Search code examples
htmldatabasesecurityaccount

How do you protect data that you don't want to hash?


Correct me if any of my assumptions are off.

When you hash something like with sha1, you can't reverse the hashed data to get the original string.

Because of this, if I have an email, which I will need to use later, stored in the database, I can't use sha1 on it.

However, I still want to protect in case of a breach, so what do I do?

I'm using django which stores a secret_key in settings.py.

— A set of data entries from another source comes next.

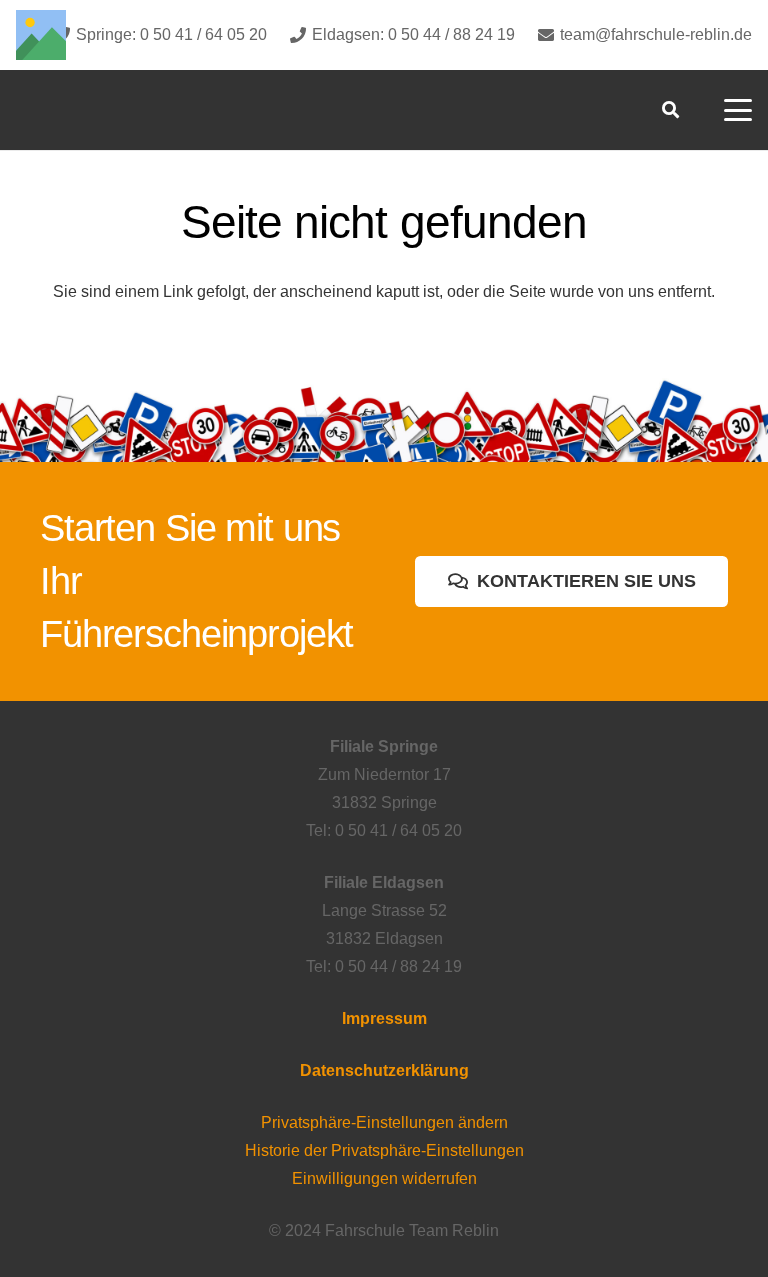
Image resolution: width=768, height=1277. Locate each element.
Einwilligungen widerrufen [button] (384, 1178)
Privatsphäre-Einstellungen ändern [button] (384, 1122)
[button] (669, 110)
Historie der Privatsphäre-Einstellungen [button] (384, 1150)
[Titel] (41, 35)
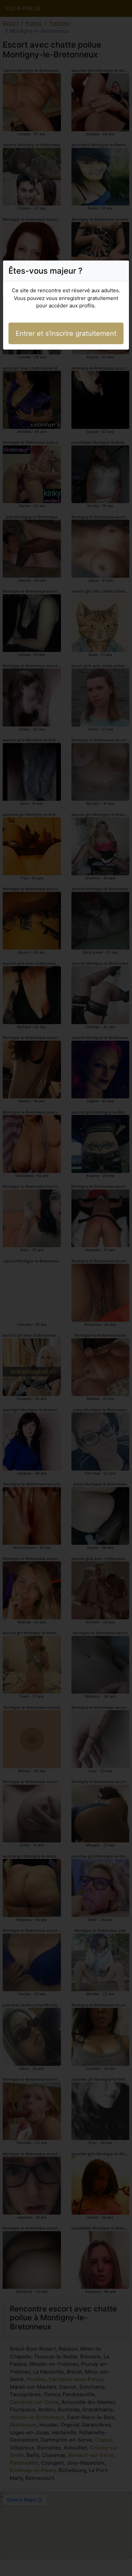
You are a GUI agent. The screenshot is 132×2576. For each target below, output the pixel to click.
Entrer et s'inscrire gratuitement (66, 333)
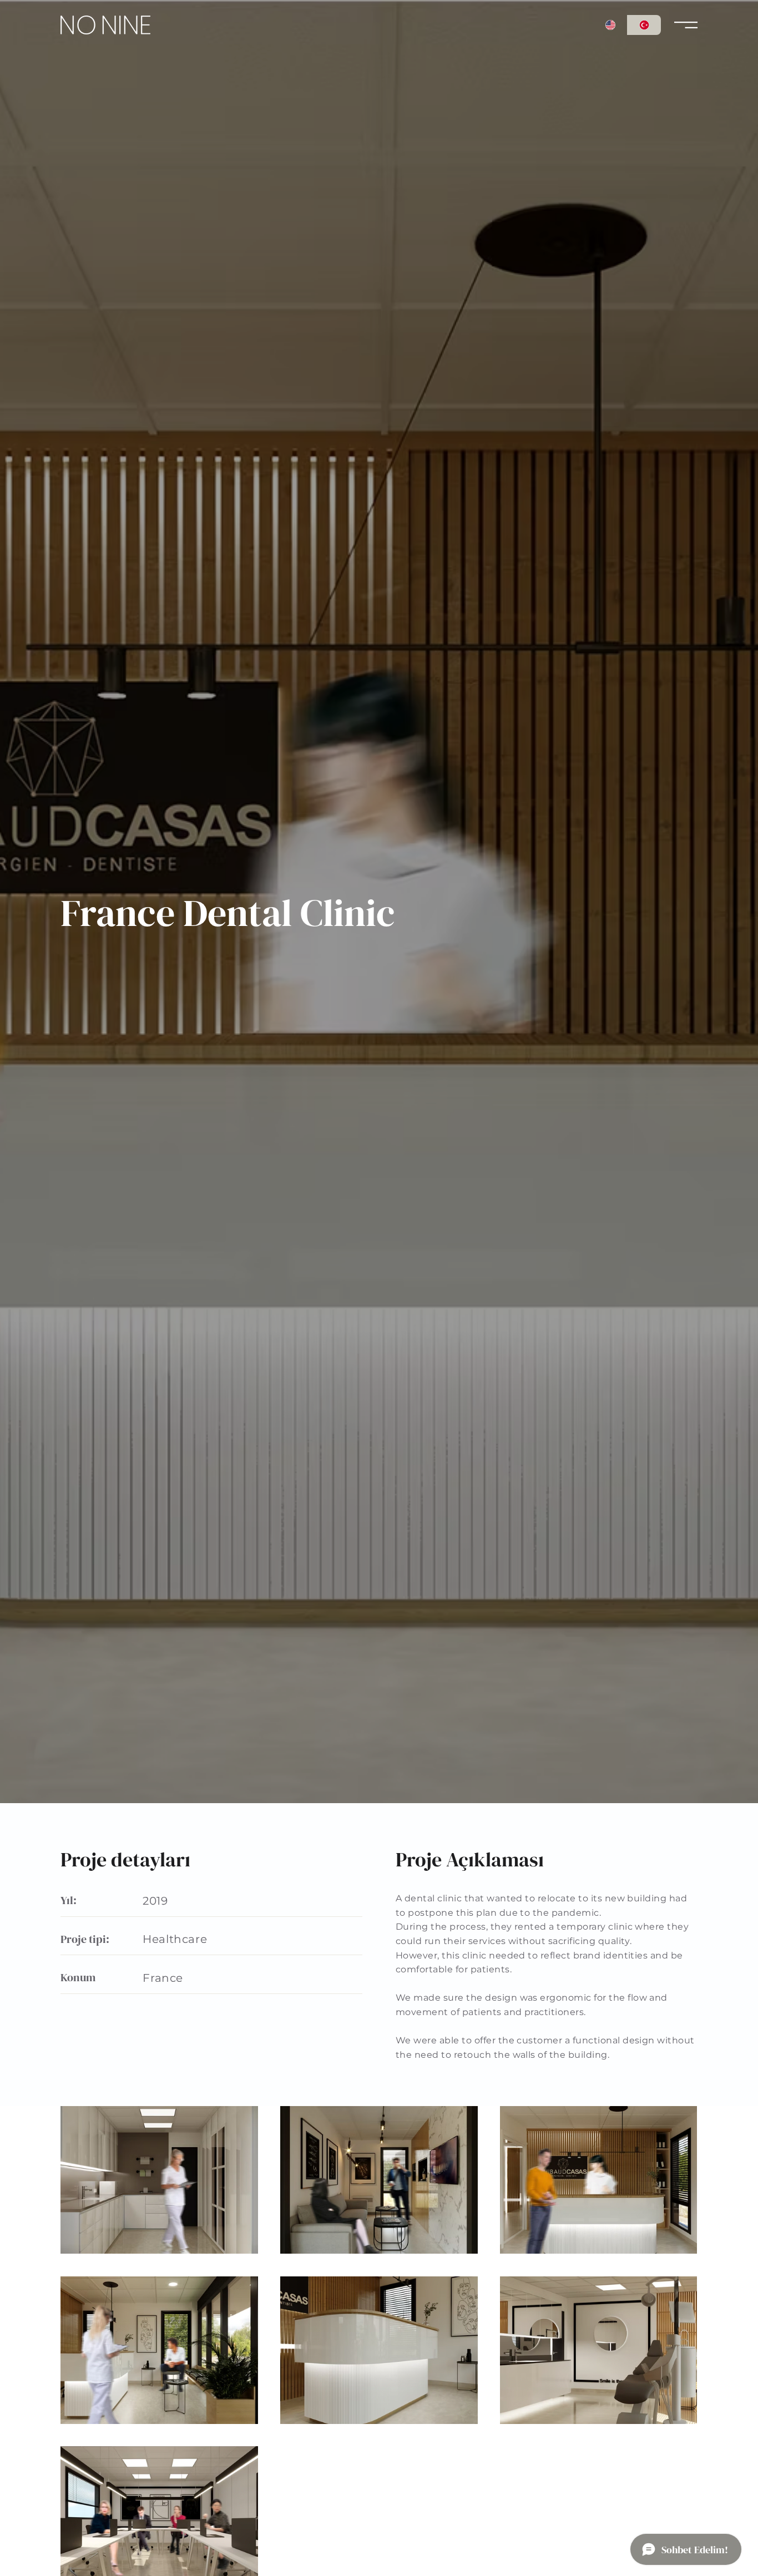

I tried using AES encryption, but noticed that as the string encoded is longer, the encrypted string returned is longer, which makes sense. However, the encryption string is very much longer than the original string. Is there a type of encryption where the string returned is the same size of the original string? Cuz I'm using django user model and the email is limited to 75, so if a user used a 32-75char email, the encrypted string is 128 in length which is > 75, so it can't be stored in the column.


Solution

  • The three key concepts of information security are confidentiality, integrity, and availability. In your case, a cryptographic hash like SHA1 provides integrity: you can always check against the hash value to see if the email has been tampered with. In your case, you want confidentiality, which a hash function will not provide: you want emails to be unreadable in the database in case the database is compromised. While a symmetric encryption algorithm is part of the answer, the bigger question is about key management. Once you have a key to encrypt and decrypt emails, how will you store it? How many people will have access to the key? Will it be kept on the same computer as the database? (That's dangerous.) Will it be kept on the same network? How often will you change the keys? What happens if you lose the key? In all likelihood, your infrastructure will be just as vulnerable to a data breach with unencrypted emails as you would be an encrypted ones. Security is hard, and it's better to focus your efforts on auditing your database setup -- which is something many people have done, has well-known and production-tested solutions -- rather than creating a complicated cryptographic system.